- **TASK GOAL**:
As the answer, set down the lines below from the one containing "How do I perform: Select the tweet" through the one containing "Given: Click the Best Seller badge", exactly and inclusively, and no others.

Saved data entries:
● ● ● ● ●
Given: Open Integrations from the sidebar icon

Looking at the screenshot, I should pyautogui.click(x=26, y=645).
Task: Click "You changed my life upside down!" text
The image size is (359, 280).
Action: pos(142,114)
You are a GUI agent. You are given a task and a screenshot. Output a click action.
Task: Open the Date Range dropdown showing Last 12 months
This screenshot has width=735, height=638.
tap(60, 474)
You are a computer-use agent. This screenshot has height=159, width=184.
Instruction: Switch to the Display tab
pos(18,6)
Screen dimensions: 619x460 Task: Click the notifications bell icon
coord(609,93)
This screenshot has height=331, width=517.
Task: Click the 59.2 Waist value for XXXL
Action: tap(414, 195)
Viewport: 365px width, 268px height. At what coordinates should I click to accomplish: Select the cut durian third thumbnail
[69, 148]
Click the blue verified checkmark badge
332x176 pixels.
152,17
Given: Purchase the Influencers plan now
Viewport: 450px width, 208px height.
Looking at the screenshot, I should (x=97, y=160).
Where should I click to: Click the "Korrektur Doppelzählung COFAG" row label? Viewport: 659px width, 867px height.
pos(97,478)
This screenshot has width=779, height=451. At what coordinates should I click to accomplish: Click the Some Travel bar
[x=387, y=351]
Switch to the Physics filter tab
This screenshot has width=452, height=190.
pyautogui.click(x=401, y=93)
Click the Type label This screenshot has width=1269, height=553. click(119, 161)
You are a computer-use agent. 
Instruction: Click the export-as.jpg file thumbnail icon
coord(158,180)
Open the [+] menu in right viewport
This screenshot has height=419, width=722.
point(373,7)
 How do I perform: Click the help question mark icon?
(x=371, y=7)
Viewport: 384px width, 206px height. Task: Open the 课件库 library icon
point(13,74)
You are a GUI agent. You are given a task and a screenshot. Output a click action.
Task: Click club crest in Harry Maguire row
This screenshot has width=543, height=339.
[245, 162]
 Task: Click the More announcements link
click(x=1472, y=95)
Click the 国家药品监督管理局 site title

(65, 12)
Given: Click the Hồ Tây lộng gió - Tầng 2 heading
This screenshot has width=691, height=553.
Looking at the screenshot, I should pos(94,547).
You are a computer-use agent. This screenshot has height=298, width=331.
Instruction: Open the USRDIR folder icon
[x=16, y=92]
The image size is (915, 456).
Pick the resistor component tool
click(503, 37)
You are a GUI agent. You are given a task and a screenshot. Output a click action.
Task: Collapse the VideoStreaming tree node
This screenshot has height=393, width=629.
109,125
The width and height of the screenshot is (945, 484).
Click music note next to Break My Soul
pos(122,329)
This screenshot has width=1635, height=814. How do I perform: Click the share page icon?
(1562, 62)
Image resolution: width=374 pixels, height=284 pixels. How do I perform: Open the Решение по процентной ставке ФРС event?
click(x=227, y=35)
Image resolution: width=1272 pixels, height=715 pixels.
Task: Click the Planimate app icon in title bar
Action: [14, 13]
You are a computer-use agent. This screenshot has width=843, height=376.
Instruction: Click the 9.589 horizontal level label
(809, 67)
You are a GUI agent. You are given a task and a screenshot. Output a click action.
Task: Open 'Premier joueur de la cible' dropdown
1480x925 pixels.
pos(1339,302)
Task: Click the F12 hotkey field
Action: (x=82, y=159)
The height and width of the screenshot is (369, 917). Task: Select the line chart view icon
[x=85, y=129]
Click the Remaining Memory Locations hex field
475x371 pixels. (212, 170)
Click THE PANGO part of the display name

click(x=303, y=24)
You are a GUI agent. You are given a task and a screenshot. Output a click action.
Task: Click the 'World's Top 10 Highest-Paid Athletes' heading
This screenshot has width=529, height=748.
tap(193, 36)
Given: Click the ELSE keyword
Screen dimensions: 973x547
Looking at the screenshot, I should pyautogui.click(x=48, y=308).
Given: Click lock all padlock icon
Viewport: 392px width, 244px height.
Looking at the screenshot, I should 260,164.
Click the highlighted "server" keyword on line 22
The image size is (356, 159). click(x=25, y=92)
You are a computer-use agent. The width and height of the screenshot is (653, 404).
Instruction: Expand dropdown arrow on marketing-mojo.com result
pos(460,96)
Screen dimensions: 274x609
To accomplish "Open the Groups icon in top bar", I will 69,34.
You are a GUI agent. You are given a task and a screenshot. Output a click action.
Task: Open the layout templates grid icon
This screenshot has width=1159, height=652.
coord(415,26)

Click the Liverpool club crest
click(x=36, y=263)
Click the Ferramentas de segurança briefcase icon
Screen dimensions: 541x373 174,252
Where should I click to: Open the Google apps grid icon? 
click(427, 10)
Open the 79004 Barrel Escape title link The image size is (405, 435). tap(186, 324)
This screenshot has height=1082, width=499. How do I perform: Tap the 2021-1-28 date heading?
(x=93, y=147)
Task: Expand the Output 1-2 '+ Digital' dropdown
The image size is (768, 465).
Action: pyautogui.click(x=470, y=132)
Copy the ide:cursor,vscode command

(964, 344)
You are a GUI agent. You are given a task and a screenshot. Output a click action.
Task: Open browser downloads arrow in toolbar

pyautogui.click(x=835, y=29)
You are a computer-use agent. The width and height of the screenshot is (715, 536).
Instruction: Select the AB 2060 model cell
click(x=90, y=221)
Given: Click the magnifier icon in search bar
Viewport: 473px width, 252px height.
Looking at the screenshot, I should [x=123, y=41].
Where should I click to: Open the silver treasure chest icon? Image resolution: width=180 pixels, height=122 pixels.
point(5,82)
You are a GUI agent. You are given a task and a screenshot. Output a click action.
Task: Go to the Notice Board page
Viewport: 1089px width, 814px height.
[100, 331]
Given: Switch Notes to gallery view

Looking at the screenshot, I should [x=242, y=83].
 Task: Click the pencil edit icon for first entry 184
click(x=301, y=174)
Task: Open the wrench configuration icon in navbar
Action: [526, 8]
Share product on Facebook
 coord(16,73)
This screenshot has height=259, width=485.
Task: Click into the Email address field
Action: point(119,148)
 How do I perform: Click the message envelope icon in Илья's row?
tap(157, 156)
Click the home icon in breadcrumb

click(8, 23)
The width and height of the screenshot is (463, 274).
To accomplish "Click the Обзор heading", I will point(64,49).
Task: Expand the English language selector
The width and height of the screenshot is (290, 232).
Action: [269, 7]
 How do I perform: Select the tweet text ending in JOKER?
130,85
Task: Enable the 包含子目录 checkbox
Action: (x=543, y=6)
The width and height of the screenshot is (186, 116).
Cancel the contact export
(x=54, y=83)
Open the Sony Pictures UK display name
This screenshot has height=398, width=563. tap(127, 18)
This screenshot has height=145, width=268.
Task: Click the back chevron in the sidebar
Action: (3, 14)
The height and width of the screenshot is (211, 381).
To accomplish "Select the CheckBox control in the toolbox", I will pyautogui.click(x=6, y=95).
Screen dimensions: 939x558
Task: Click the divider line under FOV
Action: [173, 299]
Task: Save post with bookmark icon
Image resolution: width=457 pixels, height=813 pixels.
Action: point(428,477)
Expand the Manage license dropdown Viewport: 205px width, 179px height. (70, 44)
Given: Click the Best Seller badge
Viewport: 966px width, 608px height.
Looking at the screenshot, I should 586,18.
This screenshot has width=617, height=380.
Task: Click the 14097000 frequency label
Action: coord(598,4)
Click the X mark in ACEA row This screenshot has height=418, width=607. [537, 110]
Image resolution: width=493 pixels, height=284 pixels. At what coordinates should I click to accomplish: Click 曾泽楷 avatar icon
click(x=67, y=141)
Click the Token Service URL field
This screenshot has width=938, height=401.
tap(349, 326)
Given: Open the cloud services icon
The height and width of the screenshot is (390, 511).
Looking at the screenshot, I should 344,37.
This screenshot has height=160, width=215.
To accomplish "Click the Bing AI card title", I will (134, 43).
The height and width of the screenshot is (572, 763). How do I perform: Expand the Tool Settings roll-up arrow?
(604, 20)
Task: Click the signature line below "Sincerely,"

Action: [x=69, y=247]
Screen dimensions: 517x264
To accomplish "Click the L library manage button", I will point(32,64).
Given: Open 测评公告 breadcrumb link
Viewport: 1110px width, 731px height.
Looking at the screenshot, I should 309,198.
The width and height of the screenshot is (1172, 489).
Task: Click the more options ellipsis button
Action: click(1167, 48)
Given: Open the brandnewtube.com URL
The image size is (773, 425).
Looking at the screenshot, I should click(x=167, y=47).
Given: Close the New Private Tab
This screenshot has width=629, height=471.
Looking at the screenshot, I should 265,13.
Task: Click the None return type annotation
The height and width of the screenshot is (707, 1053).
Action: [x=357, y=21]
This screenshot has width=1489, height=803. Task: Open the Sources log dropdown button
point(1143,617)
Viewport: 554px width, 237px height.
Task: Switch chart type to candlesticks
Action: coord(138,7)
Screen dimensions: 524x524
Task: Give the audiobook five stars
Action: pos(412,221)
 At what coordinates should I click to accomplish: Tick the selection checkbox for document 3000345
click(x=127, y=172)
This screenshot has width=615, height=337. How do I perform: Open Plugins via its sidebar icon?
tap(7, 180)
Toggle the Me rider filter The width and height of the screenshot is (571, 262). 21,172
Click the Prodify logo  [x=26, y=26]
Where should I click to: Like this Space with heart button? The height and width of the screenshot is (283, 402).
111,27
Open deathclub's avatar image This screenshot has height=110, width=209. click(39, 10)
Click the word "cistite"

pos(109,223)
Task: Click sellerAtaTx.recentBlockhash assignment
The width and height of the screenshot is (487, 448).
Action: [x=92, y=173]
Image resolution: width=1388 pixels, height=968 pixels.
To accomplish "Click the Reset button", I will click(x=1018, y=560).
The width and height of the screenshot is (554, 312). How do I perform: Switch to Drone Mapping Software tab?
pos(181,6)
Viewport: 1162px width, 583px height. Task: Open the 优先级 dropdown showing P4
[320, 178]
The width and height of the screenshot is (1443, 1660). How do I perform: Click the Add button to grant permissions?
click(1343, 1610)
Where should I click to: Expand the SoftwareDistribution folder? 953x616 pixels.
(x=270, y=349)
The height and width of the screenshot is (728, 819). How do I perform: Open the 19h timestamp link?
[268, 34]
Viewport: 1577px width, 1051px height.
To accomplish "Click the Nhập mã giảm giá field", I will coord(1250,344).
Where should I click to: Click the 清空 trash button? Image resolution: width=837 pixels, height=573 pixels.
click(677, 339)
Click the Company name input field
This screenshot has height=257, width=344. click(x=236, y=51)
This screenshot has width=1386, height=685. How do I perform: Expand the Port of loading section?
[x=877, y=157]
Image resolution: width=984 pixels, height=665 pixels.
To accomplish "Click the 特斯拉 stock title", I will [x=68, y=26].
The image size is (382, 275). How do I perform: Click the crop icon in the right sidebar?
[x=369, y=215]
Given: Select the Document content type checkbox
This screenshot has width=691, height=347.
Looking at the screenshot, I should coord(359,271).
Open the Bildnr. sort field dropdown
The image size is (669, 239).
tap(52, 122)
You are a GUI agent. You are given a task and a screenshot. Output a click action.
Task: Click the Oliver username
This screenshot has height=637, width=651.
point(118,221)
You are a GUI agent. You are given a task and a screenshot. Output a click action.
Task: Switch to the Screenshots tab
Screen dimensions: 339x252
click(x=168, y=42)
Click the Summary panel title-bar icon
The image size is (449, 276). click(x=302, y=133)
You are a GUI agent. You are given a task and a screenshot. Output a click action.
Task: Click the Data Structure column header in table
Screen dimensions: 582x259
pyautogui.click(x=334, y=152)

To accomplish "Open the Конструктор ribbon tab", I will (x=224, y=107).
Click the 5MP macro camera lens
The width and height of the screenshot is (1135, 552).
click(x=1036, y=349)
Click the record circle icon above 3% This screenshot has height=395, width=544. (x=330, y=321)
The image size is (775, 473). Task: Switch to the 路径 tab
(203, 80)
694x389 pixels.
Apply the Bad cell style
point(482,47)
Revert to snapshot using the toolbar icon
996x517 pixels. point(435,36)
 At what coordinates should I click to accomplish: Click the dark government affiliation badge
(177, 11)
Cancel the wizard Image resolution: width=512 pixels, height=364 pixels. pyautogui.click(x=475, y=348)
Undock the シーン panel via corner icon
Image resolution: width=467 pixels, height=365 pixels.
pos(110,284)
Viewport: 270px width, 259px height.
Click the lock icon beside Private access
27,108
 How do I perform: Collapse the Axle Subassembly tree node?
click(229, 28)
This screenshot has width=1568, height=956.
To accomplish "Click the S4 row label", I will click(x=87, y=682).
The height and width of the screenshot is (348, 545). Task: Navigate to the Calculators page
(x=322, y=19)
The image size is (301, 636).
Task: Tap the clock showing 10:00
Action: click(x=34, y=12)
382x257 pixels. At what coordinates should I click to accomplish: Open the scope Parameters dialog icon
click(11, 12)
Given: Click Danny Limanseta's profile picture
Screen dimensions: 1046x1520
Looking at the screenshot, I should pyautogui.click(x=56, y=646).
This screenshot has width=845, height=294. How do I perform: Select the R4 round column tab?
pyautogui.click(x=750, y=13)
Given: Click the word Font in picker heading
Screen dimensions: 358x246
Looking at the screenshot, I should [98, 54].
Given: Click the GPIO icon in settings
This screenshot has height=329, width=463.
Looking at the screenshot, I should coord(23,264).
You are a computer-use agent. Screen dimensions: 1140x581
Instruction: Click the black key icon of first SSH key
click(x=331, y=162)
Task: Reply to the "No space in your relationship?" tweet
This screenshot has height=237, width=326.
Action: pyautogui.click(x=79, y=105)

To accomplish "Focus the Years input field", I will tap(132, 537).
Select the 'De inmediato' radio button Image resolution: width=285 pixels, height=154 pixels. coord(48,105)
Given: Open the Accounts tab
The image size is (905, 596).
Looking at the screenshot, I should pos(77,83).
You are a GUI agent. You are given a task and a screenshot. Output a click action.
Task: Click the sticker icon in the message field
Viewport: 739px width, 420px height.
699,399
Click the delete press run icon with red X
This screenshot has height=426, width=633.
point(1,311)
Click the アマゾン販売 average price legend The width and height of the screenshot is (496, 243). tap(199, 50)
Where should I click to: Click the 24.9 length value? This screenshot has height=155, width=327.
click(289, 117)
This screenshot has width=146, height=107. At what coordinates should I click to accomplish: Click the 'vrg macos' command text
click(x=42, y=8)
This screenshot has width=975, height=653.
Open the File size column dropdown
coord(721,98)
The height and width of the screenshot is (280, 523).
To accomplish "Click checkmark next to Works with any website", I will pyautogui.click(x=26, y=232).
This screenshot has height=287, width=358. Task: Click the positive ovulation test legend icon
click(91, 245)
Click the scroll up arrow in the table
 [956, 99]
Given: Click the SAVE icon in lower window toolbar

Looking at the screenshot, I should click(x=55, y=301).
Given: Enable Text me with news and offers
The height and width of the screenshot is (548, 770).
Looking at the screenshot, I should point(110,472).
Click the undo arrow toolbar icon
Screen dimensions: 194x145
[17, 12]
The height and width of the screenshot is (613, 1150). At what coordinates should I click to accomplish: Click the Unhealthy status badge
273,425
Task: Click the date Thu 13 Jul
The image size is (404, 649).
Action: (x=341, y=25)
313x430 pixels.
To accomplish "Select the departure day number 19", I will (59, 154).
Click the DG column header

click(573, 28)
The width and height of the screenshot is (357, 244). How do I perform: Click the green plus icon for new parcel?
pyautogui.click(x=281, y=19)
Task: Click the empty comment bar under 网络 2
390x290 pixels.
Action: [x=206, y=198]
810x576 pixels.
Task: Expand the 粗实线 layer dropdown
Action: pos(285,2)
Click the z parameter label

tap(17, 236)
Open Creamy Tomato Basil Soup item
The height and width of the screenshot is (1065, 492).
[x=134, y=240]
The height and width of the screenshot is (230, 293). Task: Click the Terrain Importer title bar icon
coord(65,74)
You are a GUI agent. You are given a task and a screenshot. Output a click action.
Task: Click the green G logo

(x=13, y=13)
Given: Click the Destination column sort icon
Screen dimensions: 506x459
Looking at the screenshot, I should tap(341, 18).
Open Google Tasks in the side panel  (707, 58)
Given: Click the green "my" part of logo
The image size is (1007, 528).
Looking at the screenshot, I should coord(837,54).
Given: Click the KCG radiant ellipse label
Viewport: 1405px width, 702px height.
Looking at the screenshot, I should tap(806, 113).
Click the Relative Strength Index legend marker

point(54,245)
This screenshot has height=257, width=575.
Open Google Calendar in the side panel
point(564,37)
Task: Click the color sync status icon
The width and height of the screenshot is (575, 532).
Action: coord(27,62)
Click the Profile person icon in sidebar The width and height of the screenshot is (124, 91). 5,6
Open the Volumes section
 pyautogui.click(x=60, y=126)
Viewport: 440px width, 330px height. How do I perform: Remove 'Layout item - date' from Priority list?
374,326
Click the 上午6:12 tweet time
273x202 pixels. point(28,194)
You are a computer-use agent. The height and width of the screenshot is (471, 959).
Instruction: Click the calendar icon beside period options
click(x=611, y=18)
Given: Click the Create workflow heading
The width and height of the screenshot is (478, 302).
● ● ● ● ●
- **RESPONSE BOX**:
 How do I perform: Select the tweet text ending in JOKER?
130,85
Task: Enable the 包含子目录 checkbox
Action: (x=543, y=6)
The width and height of the screenshot is (186, 116).
Cancel the contact export
(x=54, y=83)
Open the Sony Pictures UK display name
This screenshot has height=398, width=563. tap(127, 18)
This screenshot has height=145, width=268.
Task: Click the back chevron in the sidebar
Action: (3, 14)
The height and width of the screenshot is (211, 381).
To accomplish "Select the CheckBox control in the toolbox", I will pyautogui.click(x=6, y=95).
Screen dimensions: 939x558
Task: Click the divider line under FOV
Action: [173, 299]
Task: Save post with bookmark icon
Image resolution: width=457 pixels, height=813 pixels.
Action: point(428,477)
Expand the Manage license dropdown Viewport: 205px width, 179px height. (70, 44)
Given: Click the Best Seller badge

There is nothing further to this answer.